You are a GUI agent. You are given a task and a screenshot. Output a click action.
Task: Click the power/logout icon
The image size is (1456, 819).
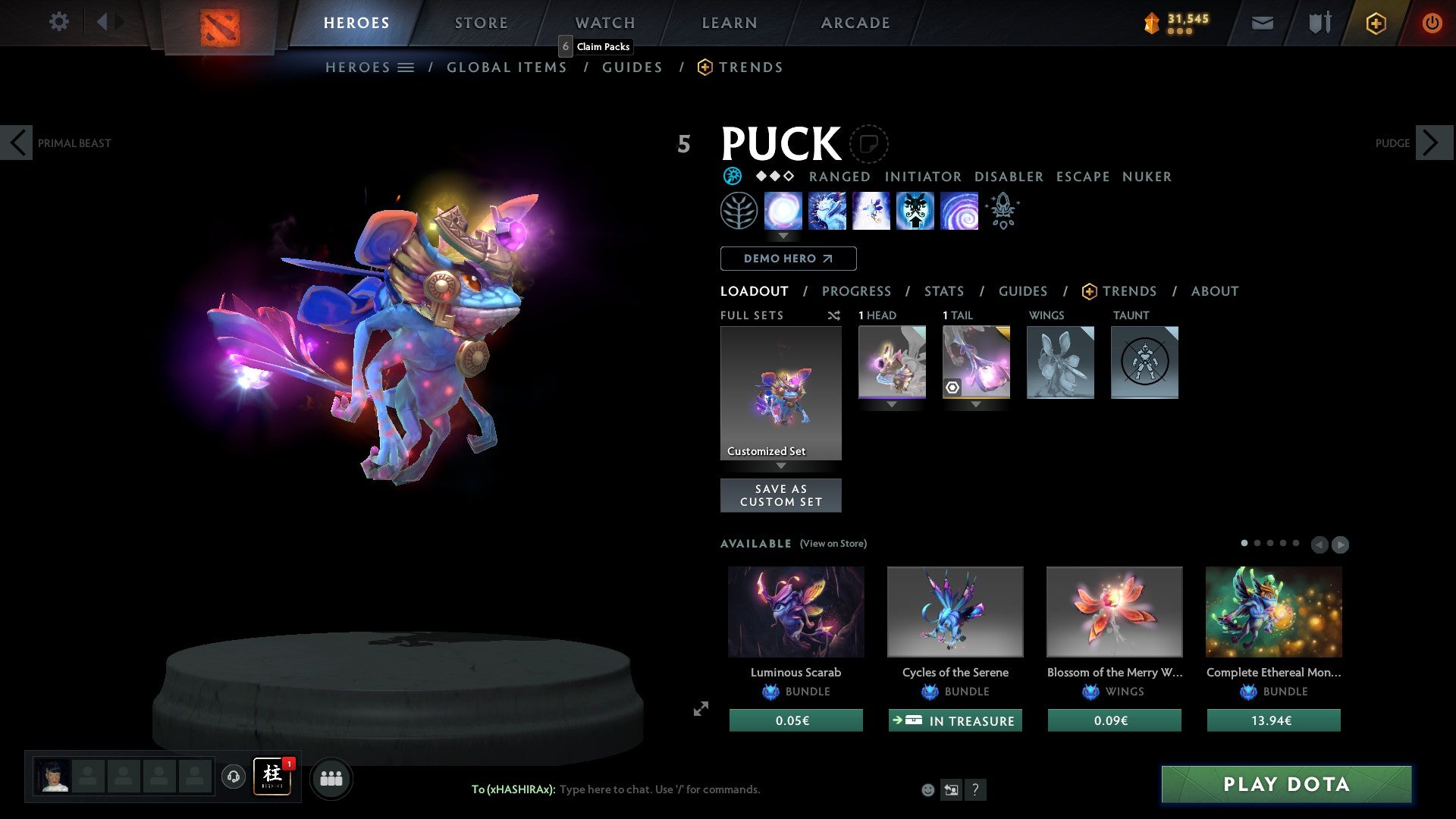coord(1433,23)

********

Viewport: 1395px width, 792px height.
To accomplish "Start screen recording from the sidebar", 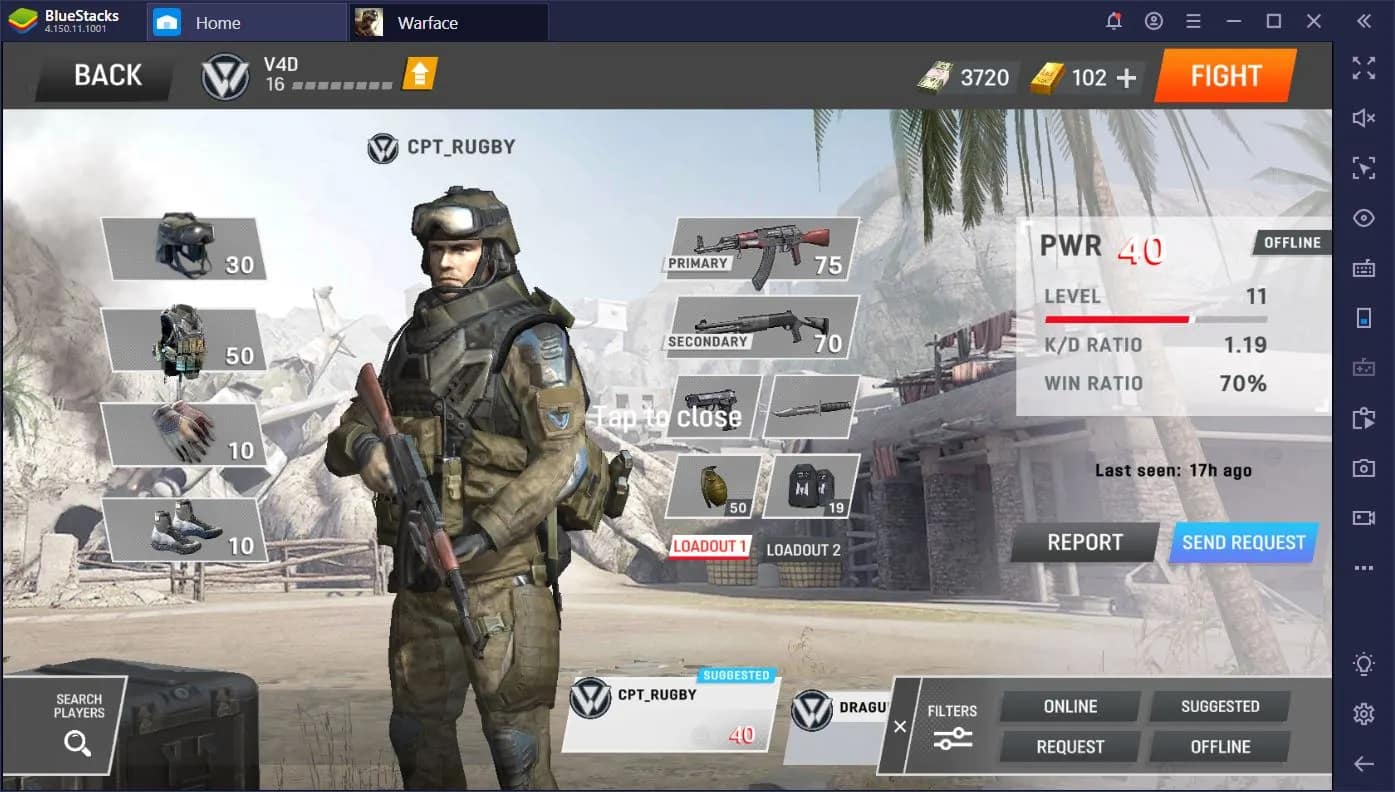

********

GIVEN INSTRUCTION | Reproduce the material verbatim, starting with the line that contains "Viewport: 1395px width, 792px height." and going on through the line that contains "screen recording from", both included. Leave the pictures out of your answer.

SOLVED PROBLEM |
Viewport: 1395px width, 792px height.
To accomplish "Start screen recording from the sidebar", 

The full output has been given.